Data loading and processing

The following external package is the only one needed for the code below to work:

require(magrittr)

Experimental set-up

There are face and arm transects, which are arranged spatially something like this, though I’m not sure about the numbering (note: the figure below is made in R - click on “show code” to reveal the code):

par(mfrow = c(1,2))
x.X <- -6:6
y.X <- rep(0,13)
x.Y <- rep(0,5)
y.Y <- 0:-4
par(bty="n")
plot(x.X, y.X, pch = 19, type = "o", asp = 1, ylim = c(-5,1), axes=FALSE, xlab="", ylab="", main = "Face Transects")
lines(x.Y, y.Y, typ="o", col=2, pch = 19)
text(x.X, y.X, 1:length(x.X), pos= 3)
text(x.Y, y.Y, pos= 4, col=2)
legend("bottomright", legend = c("Face X", "Face Y"), pch = 19, col=1:2, lty = 1, bty="n")

x.X <- -6:6
y.X <- rep(0,13)
x.Y <- c(-6:0, rep(0,2))
y.Y <- c(rep(-2,7), -1:0)
par(bty="n")
plot(x.X, y.X, pch = 19, type = "o", asp = 1, ylim = c(-2,0.5), axes=FALSE, xlab="", ylab="", main = "Arm Transects")
lines(x.Y, y.Y, typ="o", col=2, pch = 19)
text(x.X, y.X, 1:length(x.X), pos= 3)
text(x.Y[1:6], y.Y[1:6], 9:4, pos= 3, col=2)
text(x.Y[7:9], y.Y[7:9], 3:1, pos= 4, col=2)
legend("bottomright", legend = c("Arm X", "Arm Y"), pch = 19, col=1:2, lty = 1, bty="n")

Though the data that we have available actually does not have Face Y nor anything related to depth within skin.

Raw Data

The raw data are stored as site and individual specific files , i.e. the arm X transect files are:

list.files("../data/ax")

##  [1] "1_ax.csv"  "10_ax.csv" "12_ax.csv" "13_ax.csv" "18_ax.csv"
##  [6] "19_ax.csv" "20_ax.csv" "23_ax.csv" "24_ax.csv" "25_ax.csv"
## [11] "26_ax.csv" "3_ax.csv"  "4_ax.csv"  "40_ax.csv" "41_ax.csv"
## [16] "42_ax.csv" "5_ax.csv"  "6_ax.csv"  "7_ax.csv"  "8_ax.csv" 
## [21] "9_ax.csv"

Where each file represents one individual. This is not a necessary or convenient way to organize the data - so the main goal of the following steps will be to concatenate all of the data into a single file.
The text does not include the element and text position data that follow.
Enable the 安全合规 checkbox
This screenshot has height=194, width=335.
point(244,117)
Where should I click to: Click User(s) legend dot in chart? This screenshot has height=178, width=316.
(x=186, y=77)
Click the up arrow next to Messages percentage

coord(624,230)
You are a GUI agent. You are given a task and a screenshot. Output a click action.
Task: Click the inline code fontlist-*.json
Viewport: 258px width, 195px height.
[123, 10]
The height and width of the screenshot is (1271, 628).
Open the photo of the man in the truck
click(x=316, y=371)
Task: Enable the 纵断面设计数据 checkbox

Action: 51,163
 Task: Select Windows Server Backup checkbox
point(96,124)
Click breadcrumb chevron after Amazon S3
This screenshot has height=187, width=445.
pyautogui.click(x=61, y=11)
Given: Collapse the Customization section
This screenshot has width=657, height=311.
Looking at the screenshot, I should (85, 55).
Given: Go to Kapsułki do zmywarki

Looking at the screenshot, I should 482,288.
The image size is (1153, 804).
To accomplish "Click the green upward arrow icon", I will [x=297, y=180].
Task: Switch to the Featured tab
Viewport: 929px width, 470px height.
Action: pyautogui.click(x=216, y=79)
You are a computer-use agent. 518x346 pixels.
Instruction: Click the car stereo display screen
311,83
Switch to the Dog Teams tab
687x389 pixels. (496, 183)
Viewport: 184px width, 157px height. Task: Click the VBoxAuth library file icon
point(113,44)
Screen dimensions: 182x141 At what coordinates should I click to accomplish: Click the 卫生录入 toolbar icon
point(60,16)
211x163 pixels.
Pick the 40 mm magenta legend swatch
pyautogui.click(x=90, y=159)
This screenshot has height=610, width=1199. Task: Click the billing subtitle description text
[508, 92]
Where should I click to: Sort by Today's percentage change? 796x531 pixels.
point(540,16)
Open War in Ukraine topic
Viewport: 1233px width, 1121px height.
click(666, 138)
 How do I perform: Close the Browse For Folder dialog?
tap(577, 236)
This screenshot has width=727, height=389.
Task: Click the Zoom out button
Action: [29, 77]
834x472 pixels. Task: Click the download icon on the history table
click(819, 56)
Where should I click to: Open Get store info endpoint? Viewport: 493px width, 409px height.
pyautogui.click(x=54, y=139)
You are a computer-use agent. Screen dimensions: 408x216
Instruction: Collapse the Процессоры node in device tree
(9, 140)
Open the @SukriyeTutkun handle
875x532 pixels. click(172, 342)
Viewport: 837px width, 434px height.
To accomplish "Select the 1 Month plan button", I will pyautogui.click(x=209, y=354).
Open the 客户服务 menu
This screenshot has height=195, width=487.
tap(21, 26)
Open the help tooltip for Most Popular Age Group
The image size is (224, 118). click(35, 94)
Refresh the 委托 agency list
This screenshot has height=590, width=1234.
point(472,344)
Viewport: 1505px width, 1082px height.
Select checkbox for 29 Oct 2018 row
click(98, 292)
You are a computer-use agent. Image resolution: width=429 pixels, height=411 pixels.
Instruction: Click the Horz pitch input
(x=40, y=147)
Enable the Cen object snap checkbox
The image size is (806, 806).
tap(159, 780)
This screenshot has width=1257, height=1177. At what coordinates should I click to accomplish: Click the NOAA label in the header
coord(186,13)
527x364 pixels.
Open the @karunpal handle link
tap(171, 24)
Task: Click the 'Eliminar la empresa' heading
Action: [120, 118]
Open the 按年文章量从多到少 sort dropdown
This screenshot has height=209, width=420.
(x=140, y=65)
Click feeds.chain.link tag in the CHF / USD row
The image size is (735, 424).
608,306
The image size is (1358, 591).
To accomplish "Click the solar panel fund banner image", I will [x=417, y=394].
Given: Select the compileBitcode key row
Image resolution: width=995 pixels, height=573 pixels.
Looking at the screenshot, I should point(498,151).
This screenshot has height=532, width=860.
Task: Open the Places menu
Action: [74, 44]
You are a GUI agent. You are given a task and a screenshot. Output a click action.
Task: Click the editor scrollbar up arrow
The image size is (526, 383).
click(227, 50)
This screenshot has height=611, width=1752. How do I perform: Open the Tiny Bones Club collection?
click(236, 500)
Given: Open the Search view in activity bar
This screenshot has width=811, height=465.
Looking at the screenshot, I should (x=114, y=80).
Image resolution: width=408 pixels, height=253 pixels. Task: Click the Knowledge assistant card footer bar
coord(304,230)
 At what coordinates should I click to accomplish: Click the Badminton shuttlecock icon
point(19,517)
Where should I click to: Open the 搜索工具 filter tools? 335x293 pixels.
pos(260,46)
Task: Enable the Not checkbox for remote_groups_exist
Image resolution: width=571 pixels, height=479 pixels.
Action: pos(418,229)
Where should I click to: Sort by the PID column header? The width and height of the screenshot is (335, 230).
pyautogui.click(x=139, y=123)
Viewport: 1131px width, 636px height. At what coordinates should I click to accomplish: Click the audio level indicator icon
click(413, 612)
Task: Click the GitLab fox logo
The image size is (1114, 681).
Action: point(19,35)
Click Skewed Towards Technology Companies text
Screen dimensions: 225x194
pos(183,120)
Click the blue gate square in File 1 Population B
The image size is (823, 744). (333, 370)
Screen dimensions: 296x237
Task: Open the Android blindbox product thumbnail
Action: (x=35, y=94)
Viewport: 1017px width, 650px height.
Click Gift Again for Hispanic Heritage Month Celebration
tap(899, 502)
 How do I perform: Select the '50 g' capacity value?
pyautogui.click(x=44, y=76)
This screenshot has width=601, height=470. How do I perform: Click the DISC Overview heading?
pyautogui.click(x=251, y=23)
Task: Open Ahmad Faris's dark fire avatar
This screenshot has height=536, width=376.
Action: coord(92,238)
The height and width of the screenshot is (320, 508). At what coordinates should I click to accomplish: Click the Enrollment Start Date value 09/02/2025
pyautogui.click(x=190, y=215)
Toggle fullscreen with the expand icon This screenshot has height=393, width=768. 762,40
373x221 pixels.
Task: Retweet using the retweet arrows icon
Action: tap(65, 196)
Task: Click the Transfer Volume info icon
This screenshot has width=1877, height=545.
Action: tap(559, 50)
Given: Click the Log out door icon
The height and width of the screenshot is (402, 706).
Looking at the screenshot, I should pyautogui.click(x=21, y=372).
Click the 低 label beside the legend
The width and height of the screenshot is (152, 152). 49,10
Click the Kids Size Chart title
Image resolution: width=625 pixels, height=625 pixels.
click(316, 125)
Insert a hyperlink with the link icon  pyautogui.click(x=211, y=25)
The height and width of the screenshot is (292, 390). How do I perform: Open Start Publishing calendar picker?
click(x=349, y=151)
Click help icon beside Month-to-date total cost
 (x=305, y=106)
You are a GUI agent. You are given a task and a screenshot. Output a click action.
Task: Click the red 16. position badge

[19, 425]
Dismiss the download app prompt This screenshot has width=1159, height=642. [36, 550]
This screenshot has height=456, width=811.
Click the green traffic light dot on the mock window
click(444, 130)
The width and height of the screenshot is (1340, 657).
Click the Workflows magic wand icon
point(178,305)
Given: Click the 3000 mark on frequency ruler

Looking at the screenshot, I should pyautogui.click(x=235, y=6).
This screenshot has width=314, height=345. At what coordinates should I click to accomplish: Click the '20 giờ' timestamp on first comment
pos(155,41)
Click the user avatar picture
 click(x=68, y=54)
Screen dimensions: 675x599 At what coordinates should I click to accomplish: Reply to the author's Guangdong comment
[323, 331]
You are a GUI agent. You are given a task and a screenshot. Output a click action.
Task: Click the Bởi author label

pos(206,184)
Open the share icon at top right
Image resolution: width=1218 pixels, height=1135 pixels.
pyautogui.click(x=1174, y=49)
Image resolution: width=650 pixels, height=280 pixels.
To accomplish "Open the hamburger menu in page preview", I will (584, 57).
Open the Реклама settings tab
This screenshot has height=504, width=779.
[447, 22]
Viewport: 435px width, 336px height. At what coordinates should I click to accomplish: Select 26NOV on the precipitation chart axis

Here we load an example raw dataset:

ax4 <- read.csv("../data/ax/4_ax.csv") 
ax4 <- cbind(rid = 1:nrow(ax4), ax4)
ax4

Each row is identified by the individual ID, the Transect, the Location (1:12).
The main response variable is Relative_Abundance of the specific Taxon, of which there are 349. Finally, for three of the locations (sites 1, 6 and 12) there are measurements of various skin traits: Sebum, Moisture, Temperature, pH, TEWL, Erythma, Melanin. Obviously, there is a lot of repetition - only 3 measurements per skin property. Here is a table of the unique values:

skintraits <- names(ax4)[7:ncol(ax4)]
ax4[,c("Location",skintraits)] %>% subset(!is.na(Sebum)) %>% unique

Note that the location numberings are different on the different transects. Arm-Y has 7 locations, with measurements on 1, 3 and 7:

ay4 <- read.csv("../data/ay/4_ay.csv")
with(ay4, table(Location))

## Location
##   1   2   3   4   5   6   7 
## 349 349 349 349 349 349 349

unique(ay4[,c("Location",skintraits)] %>% subset(!is.na(Sebum)))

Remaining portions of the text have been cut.